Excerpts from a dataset

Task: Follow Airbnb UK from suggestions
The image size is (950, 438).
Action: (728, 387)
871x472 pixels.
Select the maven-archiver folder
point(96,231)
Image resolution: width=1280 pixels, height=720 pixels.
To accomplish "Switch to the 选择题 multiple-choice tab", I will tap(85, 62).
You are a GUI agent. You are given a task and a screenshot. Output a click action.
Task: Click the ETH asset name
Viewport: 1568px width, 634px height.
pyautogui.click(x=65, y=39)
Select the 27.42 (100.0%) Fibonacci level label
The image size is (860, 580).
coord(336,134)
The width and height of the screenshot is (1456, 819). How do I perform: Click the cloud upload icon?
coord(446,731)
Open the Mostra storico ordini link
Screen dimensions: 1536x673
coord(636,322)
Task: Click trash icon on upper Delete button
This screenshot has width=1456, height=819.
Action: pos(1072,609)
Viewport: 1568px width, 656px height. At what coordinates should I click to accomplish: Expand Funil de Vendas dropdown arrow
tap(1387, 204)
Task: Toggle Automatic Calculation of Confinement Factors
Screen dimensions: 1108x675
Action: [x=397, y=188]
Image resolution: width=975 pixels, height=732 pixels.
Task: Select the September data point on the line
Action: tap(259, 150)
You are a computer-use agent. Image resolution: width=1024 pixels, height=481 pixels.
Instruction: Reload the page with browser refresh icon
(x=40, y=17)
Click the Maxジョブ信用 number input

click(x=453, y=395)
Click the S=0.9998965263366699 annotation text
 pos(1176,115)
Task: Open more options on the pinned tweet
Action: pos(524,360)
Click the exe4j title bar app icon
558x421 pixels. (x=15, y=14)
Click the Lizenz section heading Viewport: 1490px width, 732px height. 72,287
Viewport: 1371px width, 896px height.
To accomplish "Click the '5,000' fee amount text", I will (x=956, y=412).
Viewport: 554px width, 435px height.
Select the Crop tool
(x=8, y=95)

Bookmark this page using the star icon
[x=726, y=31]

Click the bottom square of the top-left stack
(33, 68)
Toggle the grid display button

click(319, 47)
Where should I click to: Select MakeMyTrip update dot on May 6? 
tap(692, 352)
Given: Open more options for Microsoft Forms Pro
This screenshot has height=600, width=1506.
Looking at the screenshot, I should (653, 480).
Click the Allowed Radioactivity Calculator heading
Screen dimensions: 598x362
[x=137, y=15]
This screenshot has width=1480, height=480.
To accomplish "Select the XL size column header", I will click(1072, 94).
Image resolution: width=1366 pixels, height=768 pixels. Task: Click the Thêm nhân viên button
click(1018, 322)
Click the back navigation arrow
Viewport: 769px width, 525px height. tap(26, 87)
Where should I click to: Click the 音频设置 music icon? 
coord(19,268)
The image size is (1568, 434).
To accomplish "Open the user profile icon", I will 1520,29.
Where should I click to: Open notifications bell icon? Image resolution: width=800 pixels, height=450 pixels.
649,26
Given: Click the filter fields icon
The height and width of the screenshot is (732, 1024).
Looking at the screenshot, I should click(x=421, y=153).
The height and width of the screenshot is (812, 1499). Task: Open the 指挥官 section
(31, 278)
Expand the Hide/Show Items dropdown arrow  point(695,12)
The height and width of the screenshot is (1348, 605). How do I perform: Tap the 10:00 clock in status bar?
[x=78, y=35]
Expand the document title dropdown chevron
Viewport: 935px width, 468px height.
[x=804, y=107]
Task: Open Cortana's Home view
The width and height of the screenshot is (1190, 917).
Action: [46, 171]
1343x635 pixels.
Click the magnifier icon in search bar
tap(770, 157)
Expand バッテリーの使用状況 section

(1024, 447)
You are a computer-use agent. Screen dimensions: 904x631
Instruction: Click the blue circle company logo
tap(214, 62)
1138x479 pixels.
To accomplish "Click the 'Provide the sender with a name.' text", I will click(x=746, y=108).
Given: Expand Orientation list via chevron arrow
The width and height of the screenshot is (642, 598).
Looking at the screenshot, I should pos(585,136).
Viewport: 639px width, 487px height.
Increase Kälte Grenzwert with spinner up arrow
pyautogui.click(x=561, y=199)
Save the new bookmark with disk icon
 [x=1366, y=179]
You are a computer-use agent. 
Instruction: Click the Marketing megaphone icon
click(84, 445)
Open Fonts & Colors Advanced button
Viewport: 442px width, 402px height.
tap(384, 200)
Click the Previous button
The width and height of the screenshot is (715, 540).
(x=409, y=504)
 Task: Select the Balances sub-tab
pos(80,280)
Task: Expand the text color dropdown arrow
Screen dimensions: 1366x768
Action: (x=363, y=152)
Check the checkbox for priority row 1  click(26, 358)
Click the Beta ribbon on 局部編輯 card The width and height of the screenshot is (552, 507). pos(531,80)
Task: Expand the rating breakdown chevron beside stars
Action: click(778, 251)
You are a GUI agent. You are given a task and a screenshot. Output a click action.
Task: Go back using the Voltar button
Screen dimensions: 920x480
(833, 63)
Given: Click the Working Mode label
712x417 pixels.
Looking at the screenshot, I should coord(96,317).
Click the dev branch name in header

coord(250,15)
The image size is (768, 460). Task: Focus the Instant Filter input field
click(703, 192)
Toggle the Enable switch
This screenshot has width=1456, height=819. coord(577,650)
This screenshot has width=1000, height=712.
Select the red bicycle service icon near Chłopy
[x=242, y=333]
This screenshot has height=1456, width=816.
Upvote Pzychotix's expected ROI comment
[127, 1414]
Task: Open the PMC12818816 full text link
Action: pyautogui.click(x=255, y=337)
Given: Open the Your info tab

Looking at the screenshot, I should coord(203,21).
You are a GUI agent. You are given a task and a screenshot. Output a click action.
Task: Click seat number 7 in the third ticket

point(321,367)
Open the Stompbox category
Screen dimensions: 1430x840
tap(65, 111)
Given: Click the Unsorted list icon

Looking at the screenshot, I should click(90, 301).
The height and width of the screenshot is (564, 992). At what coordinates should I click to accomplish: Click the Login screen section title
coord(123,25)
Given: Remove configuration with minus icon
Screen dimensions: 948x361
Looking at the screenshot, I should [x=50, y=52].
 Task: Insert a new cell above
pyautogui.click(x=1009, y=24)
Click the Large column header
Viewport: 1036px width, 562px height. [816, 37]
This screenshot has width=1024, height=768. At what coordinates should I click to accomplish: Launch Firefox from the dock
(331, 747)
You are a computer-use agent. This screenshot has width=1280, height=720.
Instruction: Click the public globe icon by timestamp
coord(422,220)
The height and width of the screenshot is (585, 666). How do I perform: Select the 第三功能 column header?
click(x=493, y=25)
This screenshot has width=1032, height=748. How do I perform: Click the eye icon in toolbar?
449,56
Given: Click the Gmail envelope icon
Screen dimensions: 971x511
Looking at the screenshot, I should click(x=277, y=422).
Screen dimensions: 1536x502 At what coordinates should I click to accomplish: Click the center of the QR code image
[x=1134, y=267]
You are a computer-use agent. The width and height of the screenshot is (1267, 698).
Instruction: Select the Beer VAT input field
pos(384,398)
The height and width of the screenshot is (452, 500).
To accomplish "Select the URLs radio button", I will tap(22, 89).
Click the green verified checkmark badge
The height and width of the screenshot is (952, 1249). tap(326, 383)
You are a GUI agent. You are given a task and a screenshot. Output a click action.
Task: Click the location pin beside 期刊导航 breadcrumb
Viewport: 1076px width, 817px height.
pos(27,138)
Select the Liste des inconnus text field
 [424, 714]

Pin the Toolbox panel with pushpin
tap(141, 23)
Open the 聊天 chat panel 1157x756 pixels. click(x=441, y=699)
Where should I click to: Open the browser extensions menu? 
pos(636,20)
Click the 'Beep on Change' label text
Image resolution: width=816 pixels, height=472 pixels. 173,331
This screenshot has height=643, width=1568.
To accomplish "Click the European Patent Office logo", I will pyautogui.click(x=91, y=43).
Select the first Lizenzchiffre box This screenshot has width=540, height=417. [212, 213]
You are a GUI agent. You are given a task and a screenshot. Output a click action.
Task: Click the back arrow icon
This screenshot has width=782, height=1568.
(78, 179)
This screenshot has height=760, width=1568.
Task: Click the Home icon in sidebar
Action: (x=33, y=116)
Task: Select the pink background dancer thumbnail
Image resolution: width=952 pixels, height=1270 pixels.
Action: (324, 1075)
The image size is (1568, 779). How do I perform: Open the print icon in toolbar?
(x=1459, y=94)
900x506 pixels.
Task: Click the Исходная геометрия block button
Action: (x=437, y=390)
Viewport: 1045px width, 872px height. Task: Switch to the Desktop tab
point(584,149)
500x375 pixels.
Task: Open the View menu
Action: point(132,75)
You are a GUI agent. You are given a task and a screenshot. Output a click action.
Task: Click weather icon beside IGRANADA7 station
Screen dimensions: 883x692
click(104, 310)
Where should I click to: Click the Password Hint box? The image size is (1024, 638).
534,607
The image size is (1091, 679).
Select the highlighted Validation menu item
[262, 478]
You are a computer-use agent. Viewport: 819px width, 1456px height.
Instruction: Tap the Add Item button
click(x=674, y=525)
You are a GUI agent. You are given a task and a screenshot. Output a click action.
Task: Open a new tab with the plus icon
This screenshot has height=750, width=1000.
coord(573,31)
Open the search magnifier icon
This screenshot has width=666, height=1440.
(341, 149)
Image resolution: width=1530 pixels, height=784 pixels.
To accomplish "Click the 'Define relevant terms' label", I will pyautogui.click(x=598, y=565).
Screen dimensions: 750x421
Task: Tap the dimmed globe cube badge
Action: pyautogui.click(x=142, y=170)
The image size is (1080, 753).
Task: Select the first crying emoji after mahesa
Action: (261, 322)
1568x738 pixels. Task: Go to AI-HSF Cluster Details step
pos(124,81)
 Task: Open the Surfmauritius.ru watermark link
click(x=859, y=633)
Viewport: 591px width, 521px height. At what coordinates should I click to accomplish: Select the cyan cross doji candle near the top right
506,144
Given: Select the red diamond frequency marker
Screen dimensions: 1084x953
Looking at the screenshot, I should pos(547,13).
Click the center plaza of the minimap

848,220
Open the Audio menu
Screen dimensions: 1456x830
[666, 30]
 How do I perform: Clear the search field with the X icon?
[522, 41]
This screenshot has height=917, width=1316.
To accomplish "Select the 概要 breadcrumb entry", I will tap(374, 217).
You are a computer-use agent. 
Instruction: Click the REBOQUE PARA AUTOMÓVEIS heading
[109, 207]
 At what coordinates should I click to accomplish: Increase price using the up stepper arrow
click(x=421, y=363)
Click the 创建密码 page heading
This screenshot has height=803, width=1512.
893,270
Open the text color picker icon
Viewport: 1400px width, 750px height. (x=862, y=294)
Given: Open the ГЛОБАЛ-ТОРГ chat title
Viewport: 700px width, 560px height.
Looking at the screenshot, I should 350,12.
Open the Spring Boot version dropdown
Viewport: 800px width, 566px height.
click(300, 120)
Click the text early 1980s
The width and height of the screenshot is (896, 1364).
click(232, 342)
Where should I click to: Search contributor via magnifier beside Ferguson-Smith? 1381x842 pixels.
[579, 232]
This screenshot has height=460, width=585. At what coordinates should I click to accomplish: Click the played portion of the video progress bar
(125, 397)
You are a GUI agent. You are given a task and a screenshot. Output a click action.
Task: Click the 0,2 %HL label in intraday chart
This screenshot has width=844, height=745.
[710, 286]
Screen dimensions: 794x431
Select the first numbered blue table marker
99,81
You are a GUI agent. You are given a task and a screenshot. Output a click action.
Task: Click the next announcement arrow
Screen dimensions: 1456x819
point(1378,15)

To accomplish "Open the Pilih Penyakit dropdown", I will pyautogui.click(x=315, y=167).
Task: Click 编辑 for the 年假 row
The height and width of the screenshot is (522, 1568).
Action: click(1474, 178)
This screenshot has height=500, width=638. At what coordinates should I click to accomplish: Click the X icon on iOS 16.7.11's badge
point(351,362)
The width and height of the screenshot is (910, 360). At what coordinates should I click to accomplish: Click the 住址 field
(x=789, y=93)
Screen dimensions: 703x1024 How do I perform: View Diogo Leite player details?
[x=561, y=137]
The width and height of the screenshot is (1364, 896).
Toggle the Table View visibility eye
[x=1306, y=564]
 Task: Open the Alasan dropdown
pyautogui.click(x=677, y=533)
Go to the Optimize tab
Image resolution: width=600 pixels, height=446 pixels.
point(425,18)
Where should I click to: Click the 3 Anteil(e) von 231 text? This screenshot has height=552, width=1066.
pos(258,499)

Your goal: Return, without any change, only the lines from the one containing "Task: Click the next announcement arrow" through the last line of the entries above.

Written solution:
Task: Click the next announcement arrow
Screen dimensions: 1456x819
point(1378,15)

To accomplish "Open the Pilih Penyakit dropdown", I will pyautogui.click(x=315, y=167).
Task: Click 编辑 for the 年假 row
The height and width of the screenshot is (522, 1568).
Action: click(1474, 178)
This screenshot has height=500, width=638. At what coordinates should I click to accomplish: Click the X icon on iOS 16.7.11's badge
point(351,362)
The width and height of the screenshot is (910, 360). At what coordinates should I click to accomplish: Click the 住址 field
(x=789, y=93)
Screen dimensions: 703x1024 How do I perform: View Diogo Leite player details?
[x=561, y=137]
The width and height of the screenshot is (1364, 896).
Toggle the Table View visibility eye
[x=1306, y=564]
 Task: Open the Alasan dropdown
pyautogui.click(x=677, y=533)
Go to the Optimize tab
Image resolution: width=600 pixels, height=446 pixels.
point(425,18)
Where should I click to: Click the 3 Anteil(e) von 231 text? This screenshot has height=552, width=1066.
pos(258,499)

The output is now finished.